◆ Task statement ◆
Only one stretch of the data below is wanted: the lines starting at the one with "[button] (15, 55)" and ending at the one with "Ученые представили Helios: самый", both included, given again exactly.

◆ Data extract ◆

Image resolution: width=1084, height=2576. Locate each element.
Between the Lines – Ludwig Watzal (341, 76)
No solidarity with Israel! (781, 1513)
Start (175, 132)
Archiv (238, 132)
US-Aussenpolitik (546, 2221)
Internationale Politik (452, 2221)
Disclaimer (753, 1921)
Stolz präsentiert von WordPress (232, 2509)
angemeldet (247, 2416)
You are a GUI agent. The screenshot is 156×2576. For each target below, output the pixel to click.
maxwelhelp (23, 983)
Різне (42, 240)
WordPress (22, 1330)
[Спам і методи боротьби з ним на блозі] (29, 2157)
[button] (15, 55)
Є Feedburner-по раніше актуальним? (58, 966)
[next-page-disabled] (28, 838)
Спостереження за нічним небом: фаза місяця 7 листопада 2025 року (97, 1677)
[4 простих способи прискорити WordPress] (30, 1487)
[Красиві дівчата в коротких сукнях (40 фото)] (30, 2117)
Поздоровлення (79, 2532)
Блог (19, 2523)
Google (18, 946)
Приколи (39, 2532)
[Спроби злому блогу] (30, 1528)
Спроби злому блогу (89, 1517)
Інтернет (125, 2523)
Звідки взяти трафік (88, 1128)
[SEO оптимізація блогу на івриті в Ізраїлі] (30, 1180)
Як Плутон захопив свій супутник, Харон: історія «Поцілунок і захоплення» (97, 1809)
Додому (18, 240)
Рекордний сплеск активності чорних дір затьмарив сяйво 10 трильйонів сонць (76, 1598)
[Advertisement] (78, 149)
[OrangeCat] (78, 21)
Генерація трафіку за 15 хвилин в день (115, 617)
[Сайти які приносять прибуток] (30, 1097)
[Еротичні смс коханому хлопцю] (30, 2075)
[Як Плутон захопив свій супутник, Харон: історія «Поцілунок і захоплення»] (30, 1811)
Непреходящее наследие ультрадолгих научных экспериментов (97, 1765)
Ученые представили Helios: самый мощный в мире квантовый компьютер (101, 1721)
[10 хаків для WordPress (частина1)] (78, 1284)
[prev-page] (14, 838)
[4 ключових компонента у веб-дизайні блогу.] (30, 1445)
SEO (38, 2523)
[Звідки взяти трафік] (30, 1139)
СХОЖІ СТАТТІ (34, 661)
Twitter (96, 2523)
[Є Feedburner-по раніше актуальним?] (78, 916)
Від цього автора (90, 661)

◆ Answer below ◆
[button] (15, 55)
Є Feedburner-по раніше актуальним? (58, 966)
[next-page-disabled] (28, 838)
Спостереження за нічним небом: фаза місяця 7 листопада 2025 року (97, 1677)
[4 простих способи прискорити WordPress] (30, 1487)
[Красиві дівчата в коротких сукнях (40 фото)] (30, 2117)
Поздоровлення (79, 2532)
Блог (19, 2523)
Google (18, 946)
Приколи (39, 2532)
[Спроби злому блогу] (30, 1528)
Спроби злому блогу (89, 1517)
Інтернет (125, 2523)
Звідки взяти трафік (88, 1128)
[SEO оптимізація блогу на івриті в Ізраїлі] (30, 1180)
Як Плутон захопив свій супутник, Харон: історія «Поцілунок і захоплення» (97, 1809)
Додому (18, 240)
Рекордний сплеск активності чорних дір затьмарив сяйво 10 трильйонів сонць (76, 1598)
[Advertisement] (78, 149)
[OrangeCat] (78, 21)
Генерація трафіку за 15 хвилин в день (115, 617)
[Сайти які приносять прибуток] (30, 1097)
[Еротичні смс коханому хлопцю] (30, 2075)
[Як Плутон захопив свій супутник, Харон: історія «Поцілунок і захоплення»] (30, 1811)
Непреходящее наследие ультрадолгих научных экспериментов (97, 1765)
Ученые представили Helios: самый мощный в мире квантовый компьютер (101, 1721)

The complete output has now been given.